I understand that many people aren't immersed in CPU microarchitecture, so I've now run a 3-second sequence of 1048576 calls to rdtsc+vqsort int32[256] on the same Skylake. An average call takes 8292 cycles, 6x slower than djbsort. (rdtsc and other loop overheads use <30 cycles.)

2022.06.05 22:25:29 (1533545567858462720) from Daniel J. Bernstein:

Tweaking the bench_sort from vqsort to use M = 256 reports 364 MB/s, i.e., 8.24 cycles/byte at 3GHz, which is around 8400 cycles. M = 1024 gives 645 MB/s, i.e., 4.68 cycles/byte, above 19000 cycles. Looks like a bit more timing overhead than my vqsort test, but basically matches.

Context

2022.06.05 10:00:28 (1533358075314323456) from "Jacob Christian Munch-Andersen (@NoHatCoder)":

What do you mean "very short"? There is a delay from you first start issuing 256 bit instructions until the core has powered on the relevant circuitry.

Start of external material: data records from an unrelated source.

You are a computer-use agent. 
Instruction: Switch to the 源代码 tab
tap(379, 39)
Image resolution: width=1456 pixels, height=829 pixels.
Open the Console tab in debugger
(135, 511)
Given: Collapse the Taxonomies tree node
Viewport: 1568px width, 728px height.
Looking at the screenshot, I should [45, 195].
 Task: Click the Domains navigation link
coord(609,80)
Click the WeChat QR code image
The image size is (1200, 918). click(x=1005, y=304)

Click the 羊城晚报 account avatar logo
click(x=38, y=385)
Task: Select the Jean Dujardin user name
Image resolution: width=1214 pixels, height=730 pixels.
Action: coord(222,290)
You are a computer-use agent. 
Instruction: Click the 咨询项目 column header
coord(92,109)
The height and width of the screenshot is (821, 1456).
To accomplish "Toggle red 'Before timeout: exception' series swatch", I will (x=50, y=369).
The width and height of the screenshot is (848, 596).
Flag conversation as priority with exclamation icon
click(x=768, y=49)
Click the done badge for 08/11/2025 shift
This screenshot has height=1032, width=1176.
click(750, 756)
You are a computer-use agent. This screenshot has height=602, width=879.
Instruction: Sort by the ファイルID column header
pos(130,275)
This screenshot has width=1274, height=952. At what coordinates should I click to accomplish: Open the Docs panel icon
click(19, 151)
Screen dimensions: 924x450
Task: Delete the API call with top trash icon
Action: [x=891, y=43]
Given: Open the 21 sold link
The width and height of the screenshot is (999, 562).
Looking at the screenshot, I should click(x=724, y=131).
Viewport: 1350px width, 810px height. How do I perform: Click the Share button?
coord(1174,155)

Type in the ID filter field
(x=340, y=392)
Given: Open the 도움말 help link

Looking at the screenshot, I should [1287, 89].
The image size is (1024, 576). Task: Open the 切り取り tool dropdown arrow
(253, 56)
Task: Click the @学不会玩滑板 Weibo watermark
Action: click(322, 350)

Even if the clock doesn't go down you will generally take a hit of several µs.

2022.06.05 18:15:39 (1533482694482403328) from Daniel J. Bernstein, replying to "Jacob Christian Munch-Andersen (@NoHatCoder)" (1533358075314323456):

Ran a loop of 33 rdtsc+vqsort, each >8000 cycles for the smaller size that I mentioned. One always expects initial calls to be outliers (not just for AVX2 ramp-up; the big starting issue is code caching); djbsort's int32-speed (https://sorting.cr.yp.to/speed.html) says medians and quartiles.

2022.06.05 18:19:57 (1533483773773221888) from Daniel J. Bernstein:

AVX2 usage has also become so pervasive in typical code that it's not surprising for the CPU to always have the AVX2 unit warmed up; cooldown is triggered after millions of non-AVX2 cycles. But the more important point is to always check for variations across many measurements.

2022.06.05 20:43:46 (1533519967488024577) from "Jacob Christian Munch-Andersen (@NoHatCoder)":

So 33*8000 cycles, that is a tiny benchmark. I'm not sure why one algorithm would hit a consistent hiccup, and the other wouldn't, but stranger things have happened. As for AVX2, latest Steam hardware survey says 88% adoption. Most modern code is single path 128 bit.